The boss stood up and put out his hand. I dried the sweat from my palm on my trouser leg and we shook hands.
“You’ll be missed,” I began.
“Don’t exaggerate, Martín, you were doing very well.”
I watched him leave and remained where I was a good while, wondering whether the boss had risen to the bait and swallowed the tall stories I’d fed him. I was sure that I’d told him exactly what he wanted to hear. I hoped so, and I also hoped that the string of nonsense would keep him satisfied for the time being, convinced that his servant, the poor failed novelist, had become a convert. I told myself that anything that bought me time in which to discover what I had got myself into was worth a try. When I stood up and left the Shade House, my hands were still shaking.
18
Years of experience writing thrillers provide one with a set of principles on which to base an investigation. One of them is that all moderately solid plots, including those seemingly about affairs of passion, bear the unmistakable whiff of money and property. When I left the Shade House I walked to the Land Registry in Calle Consejo de Ciento and asked whether I could consult the records in which the sales and ownership of my house were listed. Books in the Land Registry archive contain almost as much information on the realities of life as the complete works of the most respected philosophers—if not more.

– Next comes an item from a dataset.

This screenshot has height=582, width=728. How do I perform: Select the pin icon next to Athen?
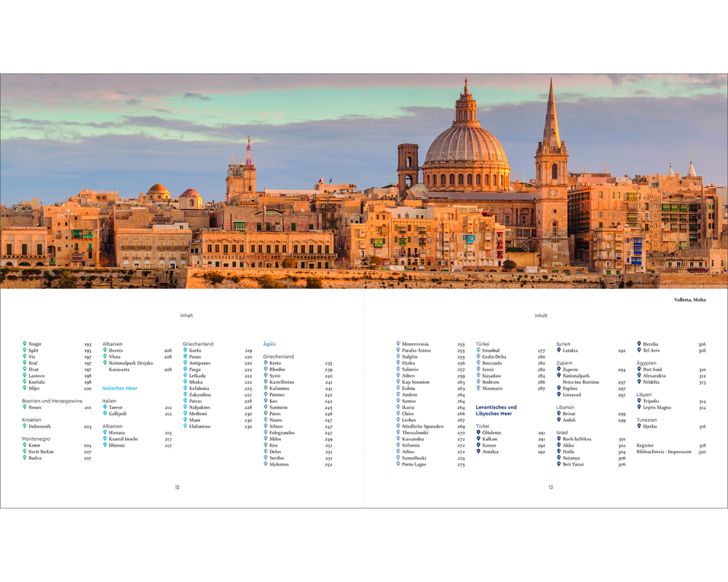398,375
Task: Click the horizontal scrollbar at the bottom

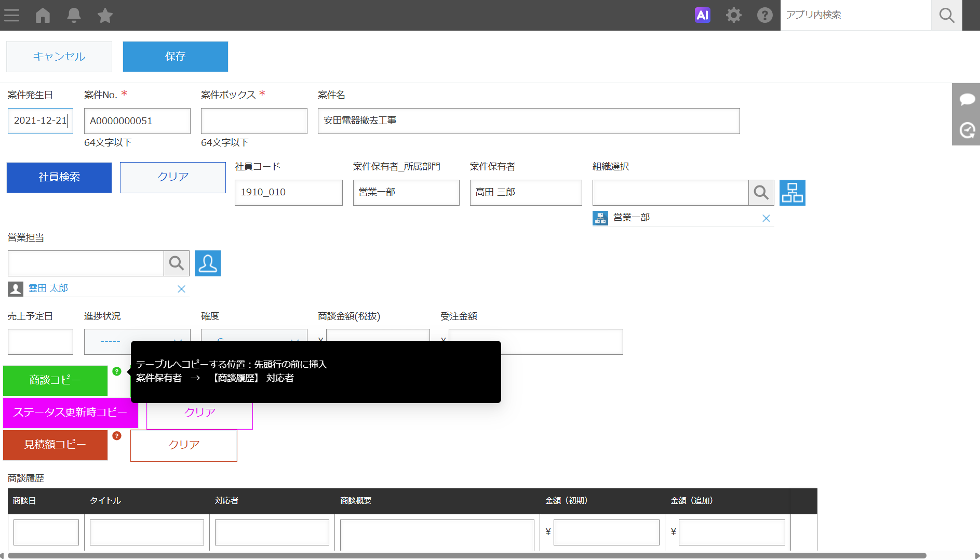Action: 467,555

I began by looking up the section containing the details of my lease of 30 Calle Flassaders. There I found the necessary data with which to trace the history of the property before the Banco Hispano Colonial took ownership in 1911, as part of the appropriation of the Marlasca family assets—apparently the family had inherited the building upon the death of the owner. A lawyer named S. Valera was mentioned as having represented the family. Another leap into the past allowed me to find information relating to the purchase of the building by Don Diego Marlasca Pongiluppi in 1902 from a certain Bernabé Massot y Caballé. I made a note of all this on a slip of paper, from the name of the lawyer and all those taking part in the transactions to the relevant dates.

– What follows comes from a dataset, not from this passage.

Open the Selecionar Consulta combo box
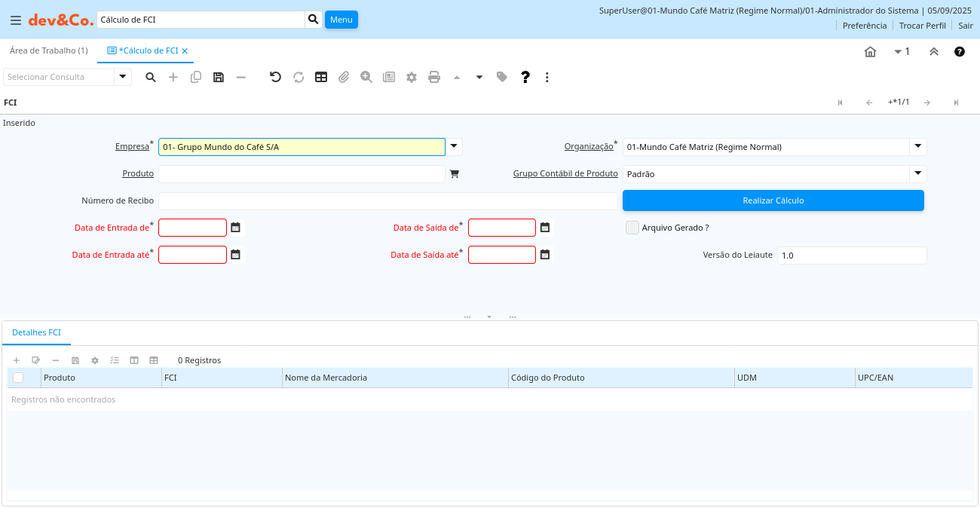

One of the clerks announced in a loud voice that there were fifteen minutes to closing time so I got ready to leave, but before that I hurriedly tried to consult the records for Andreas Corelli’s house next to Güell Park. After fifteen minutes of searching in vain, I looked up from the register and met the ashen eyes of the clerk. He was an emaciated character, pomade shining on moustache and hair, who oozed that belligerent apathy of those who turn their job into a platform for obstructing the lives of others.
“I’m sorry. I can’t find a property,” I said.
“That must be because it doesn’t exist or because you don’t know how to search properly. We’ve closed for today.”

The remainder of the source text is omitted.